[Target pointing data]
=======
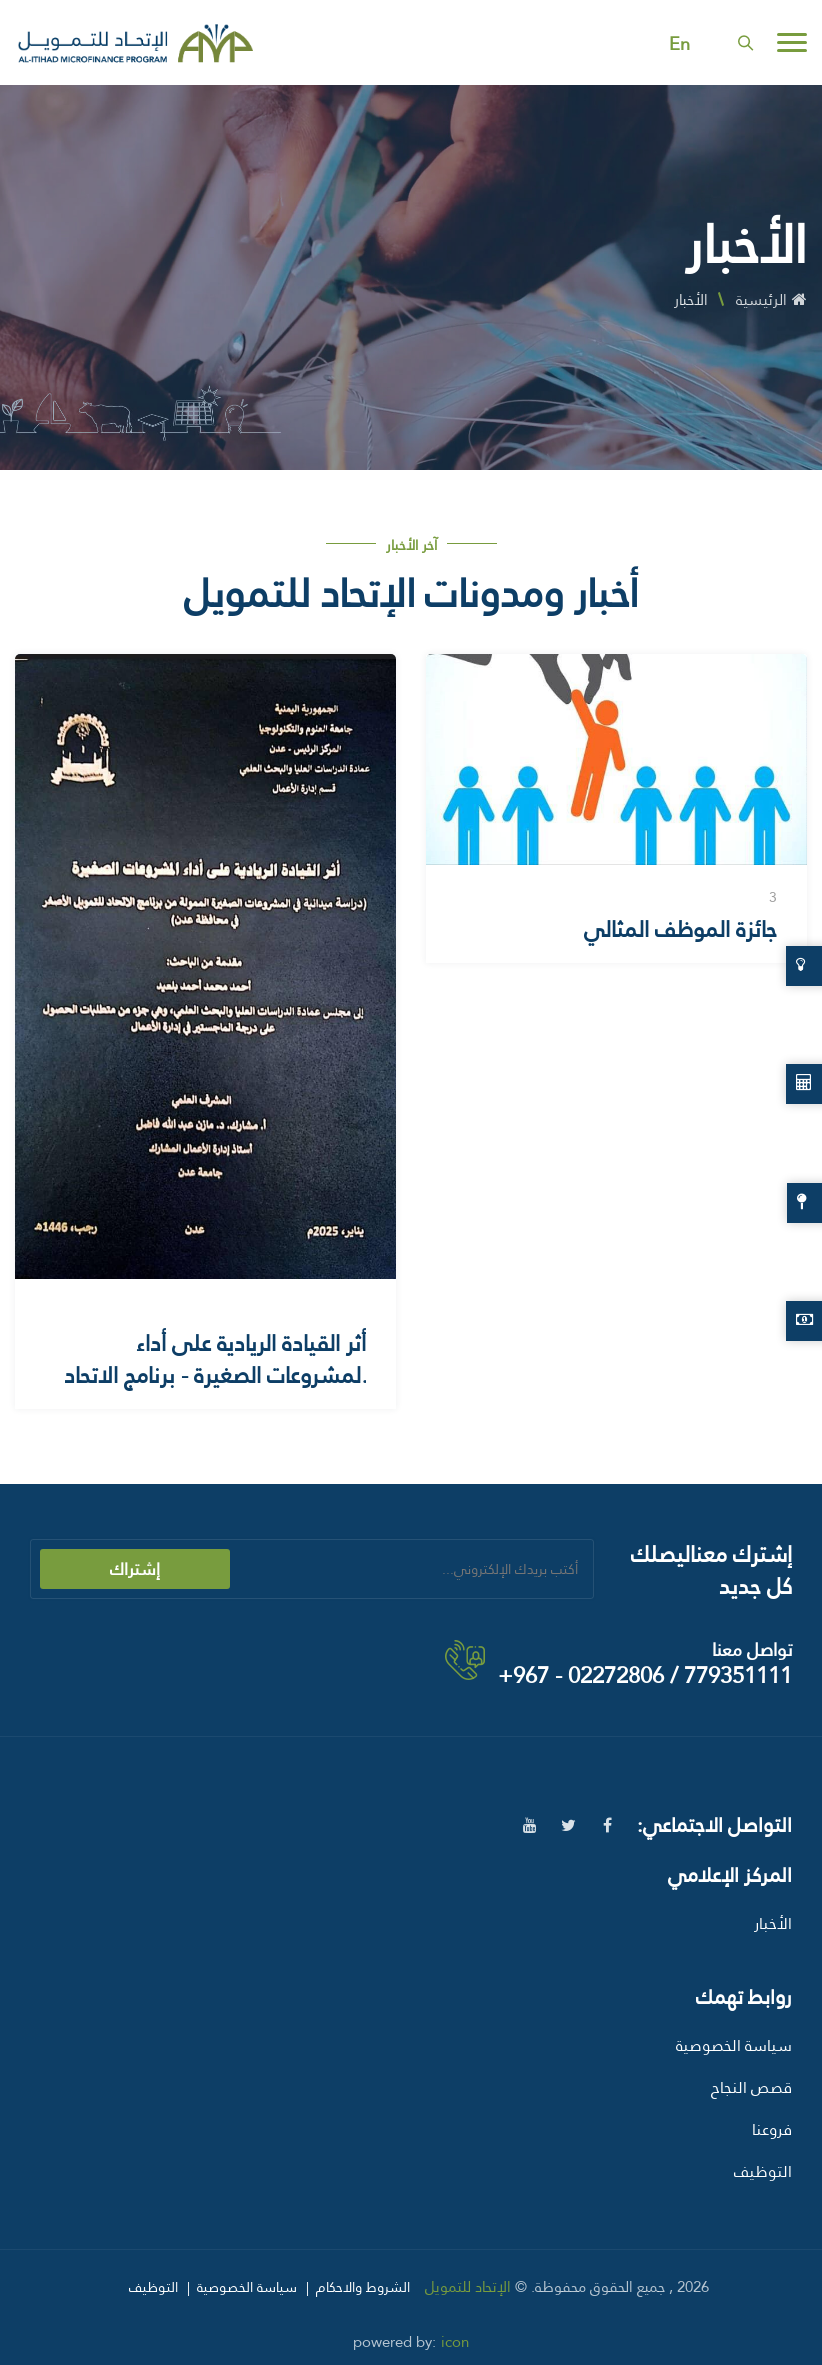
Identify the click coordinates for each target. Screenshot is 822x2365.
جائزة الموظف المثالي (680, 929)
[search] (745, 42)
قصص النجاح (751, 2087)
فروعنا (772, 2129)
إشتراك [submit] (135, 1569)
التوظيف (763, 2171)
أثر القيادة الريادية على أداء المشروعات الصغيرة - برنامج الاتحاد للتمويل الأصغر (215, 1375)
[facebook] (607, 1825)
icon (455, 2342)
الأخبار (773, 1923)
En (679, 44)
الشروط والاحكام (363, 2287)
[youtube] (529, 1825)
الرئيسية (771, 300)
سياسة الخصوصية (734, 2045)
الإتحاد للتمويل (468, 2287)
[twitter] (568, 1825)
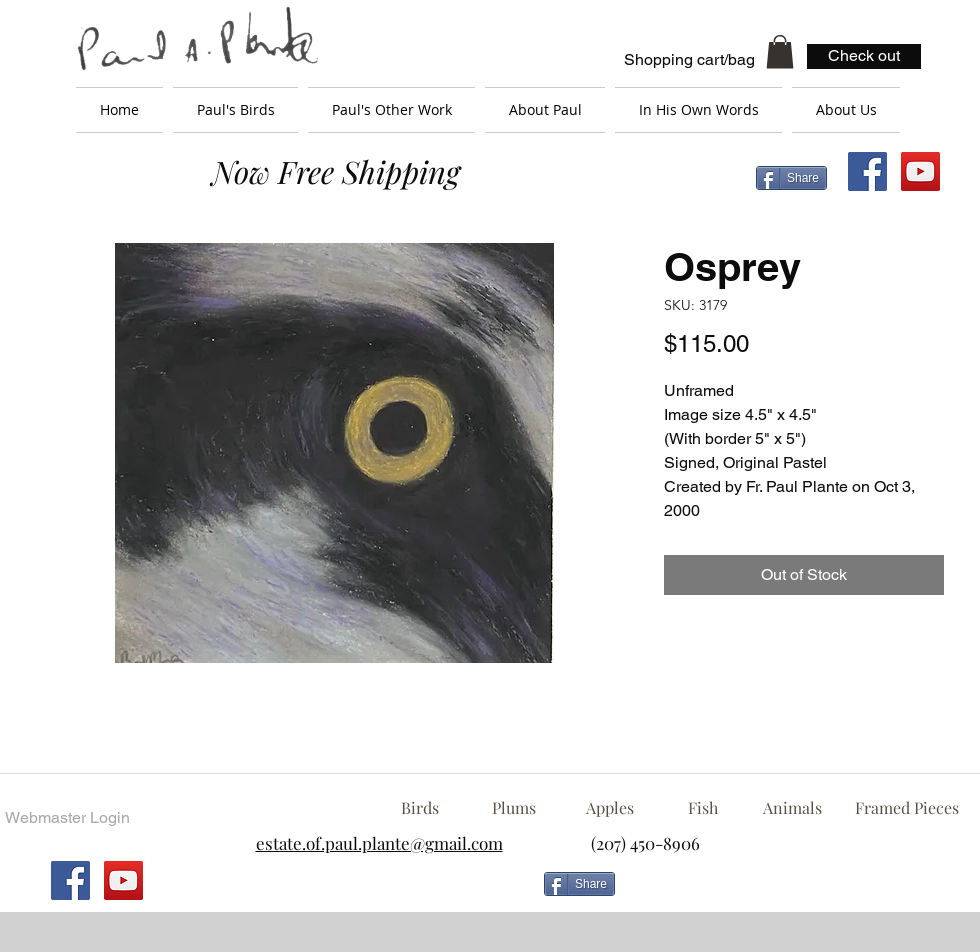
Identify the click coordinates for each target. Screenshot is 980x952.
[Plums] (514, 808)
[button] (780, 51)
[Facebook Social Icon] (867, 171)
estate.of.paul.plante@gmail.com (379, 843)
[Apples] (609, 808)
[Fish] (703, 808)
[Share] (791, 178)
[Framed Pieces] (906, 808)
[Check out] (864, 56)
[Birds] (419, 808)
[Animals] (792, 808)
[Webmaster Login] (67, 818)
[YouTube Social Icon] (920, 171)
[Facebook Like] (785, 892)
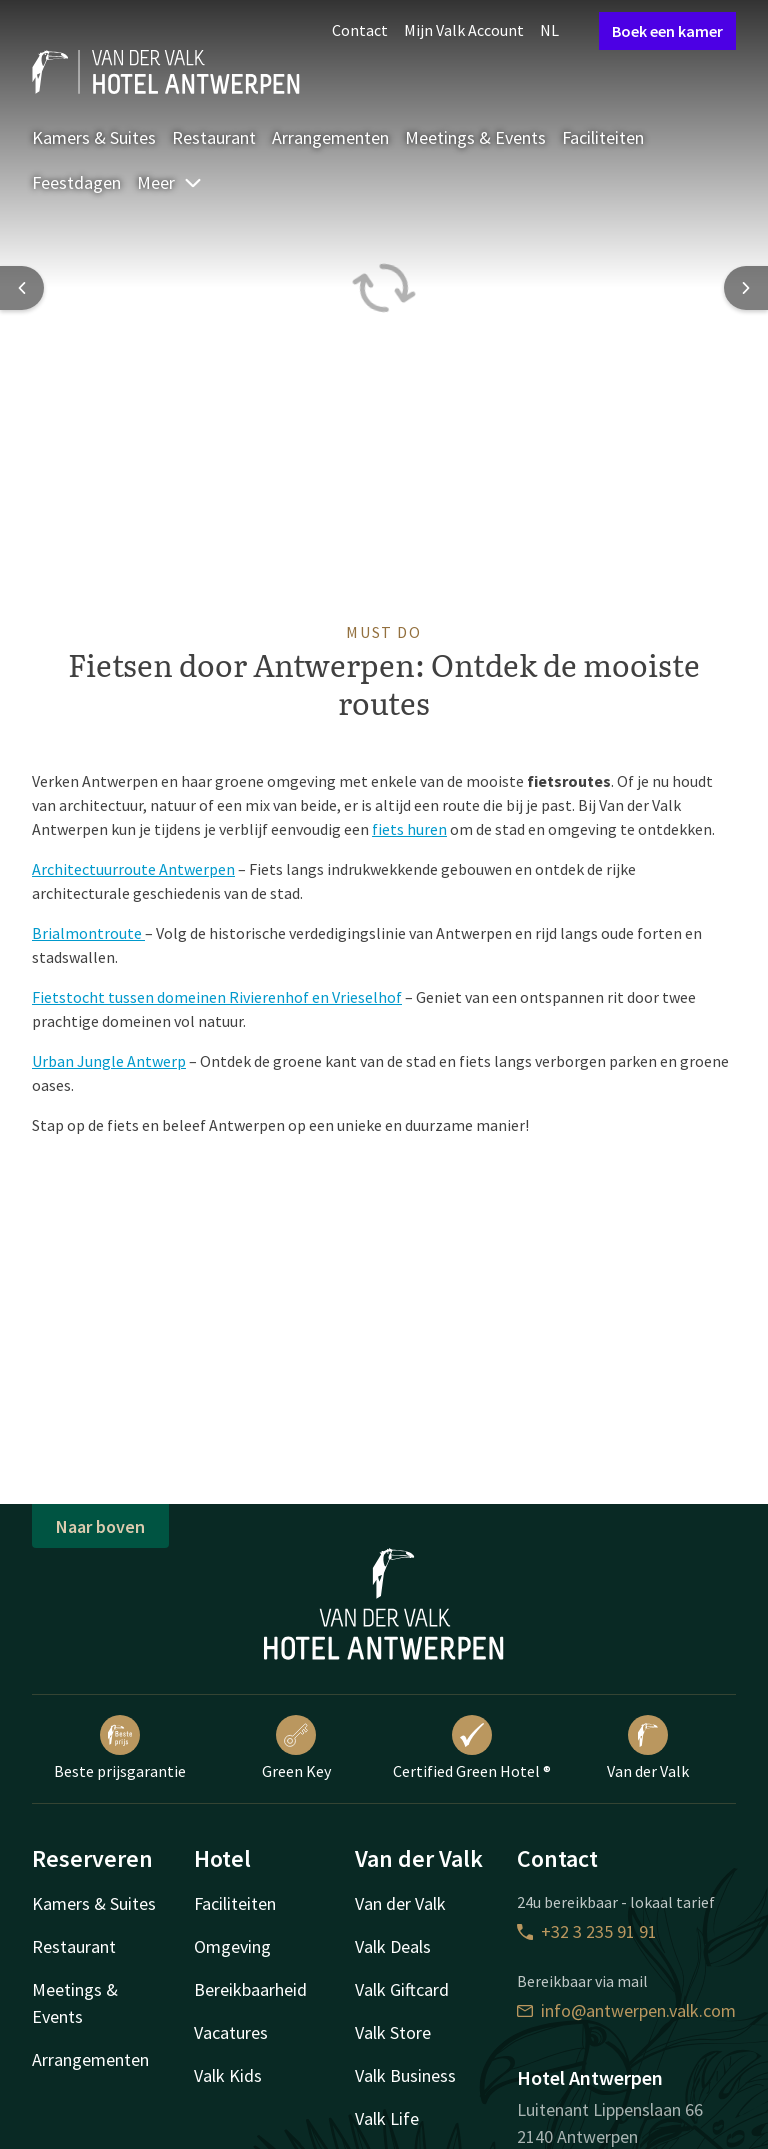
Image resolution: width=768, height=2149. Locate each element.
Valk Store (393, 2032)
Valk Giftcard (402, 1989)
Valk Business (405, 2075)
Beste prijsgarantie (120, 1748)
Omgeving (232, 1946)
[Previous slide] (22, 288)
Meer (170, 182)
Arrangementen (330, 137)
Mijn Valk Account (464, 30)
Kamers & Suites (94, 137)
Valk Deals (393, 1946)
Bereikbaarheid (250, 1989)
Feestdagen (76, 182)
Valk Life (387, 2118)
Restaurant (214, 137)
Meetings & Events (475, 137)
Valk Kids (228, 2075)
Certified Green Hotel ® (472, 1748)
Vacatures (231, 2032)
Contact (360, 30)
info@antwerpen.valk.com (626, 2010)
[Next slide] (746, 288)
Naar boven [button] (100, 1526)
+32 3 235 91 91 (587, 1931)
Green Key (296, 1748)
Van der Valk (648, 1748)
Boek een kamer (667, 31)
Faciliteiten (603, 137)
=======
_Your instructions_
Lay out every line of the entries above as a Markdown table with the columns Row and Line, numbering the rows and skipping blank lines. Leave the picture lines out.

_Answer in full_
| Row | Line |
|---|---|
| 1 | Identify the click coordinates for each target. Screenshot is 822x2365. |
| 2 | جائزة الموظف المثالي (680, 929) |
| 3 | [search] (745, 42) |
| 4 | قصص النجاح (751, 2087) |
| 5 | فروعنا (772, 2129) |
| 6 | إشتراك [submit] (135, 1569) |
| 7 | التوظيف (763, 2171) |
| 8 | أثر القيادة الريادية على أداء المشروعات الصغيرة - برنامج الاتحاد للتمويل الأصغر (215, 1375) |
| 9 | [facebook] (607, 1825) |
| 10 | icon (455, 2342) |
| 11 | الأخبار (773, 1923) |
| 12 | En (679, 44) |
| 13 | الشروط والاحكام (363, 2287) |
| 14 | [youtube] (529, 1825) |
| 15 | الرئيسية (771, 300) |
| 16 | سياسة الخصوصية (734, 2045) |
| 17 | الإتحاد للتمويل (468, 2287) |
| 18 | [twitter] (568, 1825) |
| 19 | Identify the click coordinates for each target. Screenshot is 980x952. |
| 20 | [Plums] (514, 808) |
| 21 | [button] (780, 51) |
| 22 | [Facebook Social Icon] (867, 171) |
| 23 | estate.of.paul.plante@gmail.com (379, 843) |
| 24 | [Apples] (609, 808) |
| 25 | [Fish] (703, 808) |
| 26 | [Share] (791, 178) |
| 27 | [Framed Pieces] (906, 808) |
| 28 | [Check out] (864, 56) |
| 29 | [Birds] (419, 808) |
| 30 | [Animals] (792, 808) |
| 31 | [Webmaster Login] (67, 818) |
| 32 | [YouTube Social Icon] (920, 171) |
| 33 | [Facebook Like] (785, 892) |
| 34 | Image resolution: width=768, height=2149. Locate each element. |
| 35 | Valk Store (393, 2032) |
| 36 | Valk Giftcard (402, 1989) |
| 37 | Valk Business (405, 2075) |
| 38 | Beste prijsgarantie (120, 1748) |
| 39 | Omgeving (232, 1946) |
| 40 | [Previous slide] (22, 288) |
| 41 | Meer (170, 182) |
| 42 | Arrangementen (330, 137) |
| 43 | Mijn Valk Account (464, 30) |
| 44 | Kamers & Suites (94, 137) |
| 45 | Valk Deals (393, 1946) |
| 46 | Bereikbaarheid (250, 1989) |
| 47 | Feestdagen (76, 182) |
| 48 | Valk Life (387, 2118) |
| 49 | Restaurant (214, 137) |
| 50 | Meetings & Events (475, 137) |
| 51 | Valk Kids (228, 2075) |
| 52 | Certified Green Hotel ® (472, 1748) |
| 53 | Vacatures (231, 2032) |
| 54 | Contact (360, 30) |
| 55 | info@antwerpen.valk.com (626, 2010) |
| 56 | [Next slide] (746, 288) |
| 57 | Naar boven [button] (100, 1526) |
| 58 | +32 3 235 91 91 (587, 1931) |
| 59 | Green Key (296, 1748) |
| 60 | Van der Valk (648, 1748) |
| 61 | Boek een kamer (667, 31) |
| 62 | Faciliteiten (603, 137) |